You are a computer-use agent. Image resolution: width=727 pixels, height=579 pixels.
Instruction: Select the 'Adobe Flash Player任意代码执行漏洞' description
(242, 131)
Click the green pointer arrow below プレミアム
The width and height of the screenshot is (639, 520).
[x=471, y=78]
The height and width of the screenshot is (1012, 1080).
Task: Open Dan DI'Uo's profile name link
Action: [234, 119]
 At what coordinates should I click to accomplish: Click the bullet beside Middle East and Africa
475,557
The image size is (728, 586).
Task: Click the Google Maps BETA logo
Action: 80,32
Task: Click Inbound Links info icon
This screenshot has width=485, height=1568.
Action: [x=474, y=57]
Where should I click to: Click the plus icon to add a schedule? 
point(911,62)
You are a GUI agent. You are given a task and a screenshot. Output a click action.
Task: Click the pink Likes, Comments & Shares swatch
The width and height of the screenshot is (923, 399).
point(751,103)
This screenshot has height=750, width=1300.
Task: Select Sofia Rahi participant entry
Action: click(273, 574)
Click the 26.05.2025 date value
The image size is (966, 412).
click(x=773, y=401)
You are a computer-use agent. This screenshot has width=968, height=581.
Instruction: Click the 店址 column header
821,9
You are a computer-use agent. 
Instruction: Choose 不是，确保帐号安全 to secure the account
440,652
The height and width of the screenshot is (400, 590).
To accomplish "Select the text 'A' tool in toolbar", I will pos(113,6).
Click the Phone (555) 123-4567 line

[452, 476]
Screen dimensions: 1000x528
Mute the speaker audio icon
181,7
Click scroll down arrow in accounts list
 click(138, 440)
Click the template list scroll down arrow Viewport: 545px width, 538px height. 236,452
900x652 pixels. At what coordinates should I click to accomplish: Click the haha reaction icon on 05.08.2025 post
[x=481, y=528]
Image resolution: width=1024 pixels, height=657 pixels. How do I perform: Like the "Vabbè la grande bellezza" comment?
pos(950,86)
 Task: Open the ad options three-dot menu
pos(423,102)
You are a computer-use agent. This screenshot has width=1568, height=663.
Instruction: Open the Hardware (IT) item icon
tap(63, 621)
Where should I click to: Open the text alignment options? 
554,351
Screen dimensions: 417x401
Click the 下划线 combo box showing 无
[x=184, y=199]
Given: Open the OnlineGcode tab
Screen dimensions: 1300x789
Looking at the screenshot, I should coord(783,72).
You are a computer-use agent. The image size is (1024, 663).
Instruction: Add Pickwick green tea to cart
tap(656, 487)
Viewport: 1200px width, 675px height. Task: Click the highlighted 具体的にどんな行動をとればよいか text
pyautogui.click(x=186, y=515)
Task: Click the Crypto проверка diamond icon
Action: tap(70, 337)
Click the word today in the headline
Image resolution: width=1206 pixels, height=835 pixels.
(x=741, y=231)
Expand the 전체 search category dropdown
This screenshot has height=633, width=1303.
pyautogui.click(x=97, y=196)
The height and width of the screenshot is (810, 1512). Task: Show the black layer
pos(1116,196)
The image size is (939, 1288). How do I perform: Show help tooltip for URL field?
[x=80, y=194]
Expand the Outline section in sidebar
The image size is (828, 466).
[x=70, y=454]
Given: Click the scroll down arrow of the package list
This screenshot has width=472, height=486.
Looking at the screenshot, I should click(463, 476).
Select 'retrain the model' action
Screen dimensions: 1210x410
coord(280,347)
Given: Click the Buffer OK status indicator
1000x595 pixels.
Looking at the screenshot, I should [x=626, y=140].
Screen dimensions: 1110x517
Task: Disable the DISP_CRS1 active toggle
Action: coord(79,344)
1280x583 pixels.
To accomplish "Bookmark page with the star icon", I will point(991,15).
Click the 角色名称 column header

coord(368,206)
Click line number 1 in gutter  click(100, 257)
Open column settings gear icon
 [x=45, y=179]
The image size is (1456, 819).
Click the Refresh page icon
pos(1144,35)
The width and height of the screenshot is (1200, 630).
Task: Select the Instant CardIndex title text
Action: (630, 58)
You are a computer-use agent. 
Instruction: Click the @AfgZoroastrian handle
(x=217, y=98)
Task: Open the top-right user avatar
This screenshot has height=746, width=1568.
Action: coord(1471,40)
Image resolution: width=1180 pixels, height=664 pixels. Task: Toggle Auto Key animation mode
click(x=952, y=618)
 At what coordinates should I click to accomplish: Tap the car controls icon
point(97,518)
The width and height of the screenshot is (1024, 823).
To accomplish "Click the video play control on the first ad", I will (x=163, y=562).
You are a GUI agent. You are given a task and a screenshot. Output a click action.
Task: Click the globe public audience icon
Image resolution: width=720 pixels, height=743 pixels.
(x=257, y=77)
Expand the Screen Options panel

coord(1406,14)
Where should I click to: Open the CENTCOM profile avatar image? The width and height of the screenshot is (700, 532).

- - - - - - -

▸ Task goal: Once the line with "This screenshot has width=472, height=486." is found in the records above, print exactly that line and every line after it through the line with "Click line number".

▸ Problem solution:
This screenshot has width=472, height=486.
Looking at the screenshot, I should click(463, 476).
Select 'retrain the model' action
Screen dimensions: 1210x410
coord(280,347)
Given: Click the Buffer OK status indicator
1000x595 pixels.
Looking at the screenshot, I should [x=626, y=140].
Screen dimensions: 1110x517
Task: Disable the DISP_CRS1 active toggle
Action: coord(79,344)
1280x583 pixels.
To accomplish "Bookmark page with the star icon", I will point(991,15).
Click the 角色名称 column header

coord(368,206)
Click line number 1 in gutter  click(100, 257)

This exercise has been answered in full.